SELECTED EXCERPT Start Marker

Background: Chronic, complete AV block (CAVB) in the dog leads to ventricular hypertrophy, which has been described as an independent risk factor for arrhythmias. In this model, we examined (1) whether the short- and long-term electrical adaptations predispose to acquired torsade de pointes arrhythmias (TdP) and (2) the nature of the structural and functional adaptations involved.
Methods and results: We determined (1) endocardial right (RV) and left (LV) ventricular APD, DeltaAPD (LV APD-RV APD), presence of EADs at 0 weeks (acute: AAVB), and CAVB (6 weeks) and inducibility of TdP by pacing and d-sotalol (n=10); (2) steady-state and dynamic LV hemodynamics at 0 and 6 weeks (n=6); (3) plasma neurohumoral levels in time (n=7); (4) structural parameters of the LV and RV of CAVB dogs (n=6) compared with sinus rhythm (SR) dogs (n=6); and (5) expression of ventricular mRNA atrial natriuretic factor (ANF) in CAVB (n=4) and SR (n=4) dogs. Compared with AAVB, CAVB led to nonhomogeneous prolongation of LV and RV APD and different sensitivity for d-sotalol, leading to EADs (4 of 14 versus 9 of 18, P<0.05), increased DeltaAPD (45+/-30 versus 125+/-60 ms, P<0.05), and induction of TdP in most dogs (0% versus 60%, P<0.05). CAVB led to biventricular hypertrophy, whereas LV function was similar in AAVB and CAVB. The neurohumoral levels were transiently elevated. The LV and RV collagen and the capillary/fiber ratio remained normal, whereas ventricular ANF mRNA was not detectable.
Conclusions: The electrical remodeling occurring after CAVB predisposes the heart to acquired TdP, whereas the structural changes (hypertrophy) are successfully aimed at maintaining cardiac function.

SELECTED EXCERPT End Marker
DATASET CONTENT Start Marker

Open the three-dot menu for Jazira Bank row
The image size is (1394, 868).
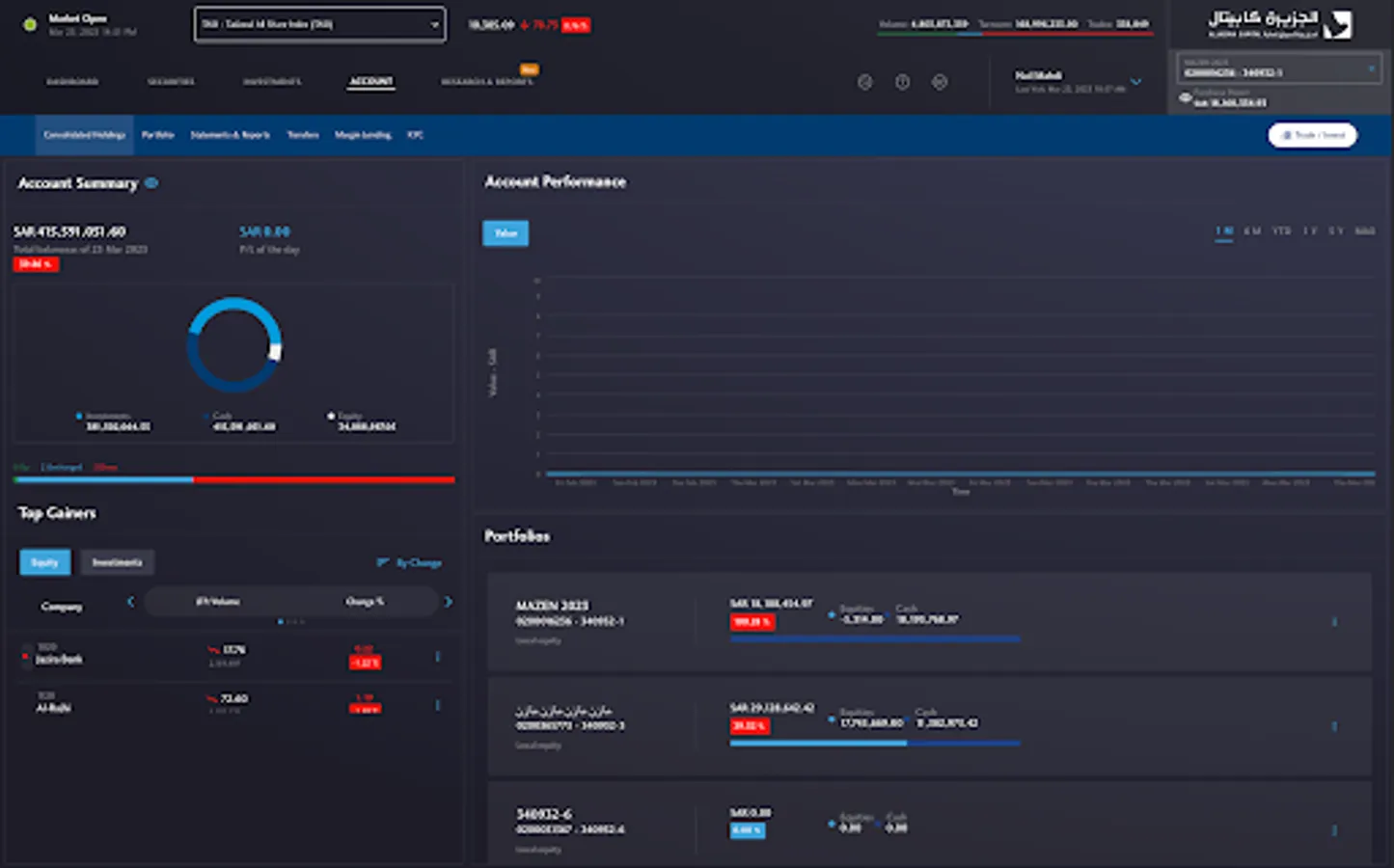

DATASET CONTENT End Marker

Say whether each statement agrees with the abstract on complete AV block in dogs, answering yes or no and quoting the words of the abstract that decide it. 1. Chronic AV block caused hypertrophy in both ventricles. 2. Collagen in the left ventricle increased after chronic AV block. 3. Neurohumoral levels stayed elevated for the whole study period. Use only the text on chronic AV block in dogs and nothing from the material.

1. Yes: "CAVB led to biventricular hypertrophy"
2. No: "The LV and RV collagen and the capillary/fiber ratio remained normal"
3. No: "The neurohumoral levels were transiently elevated."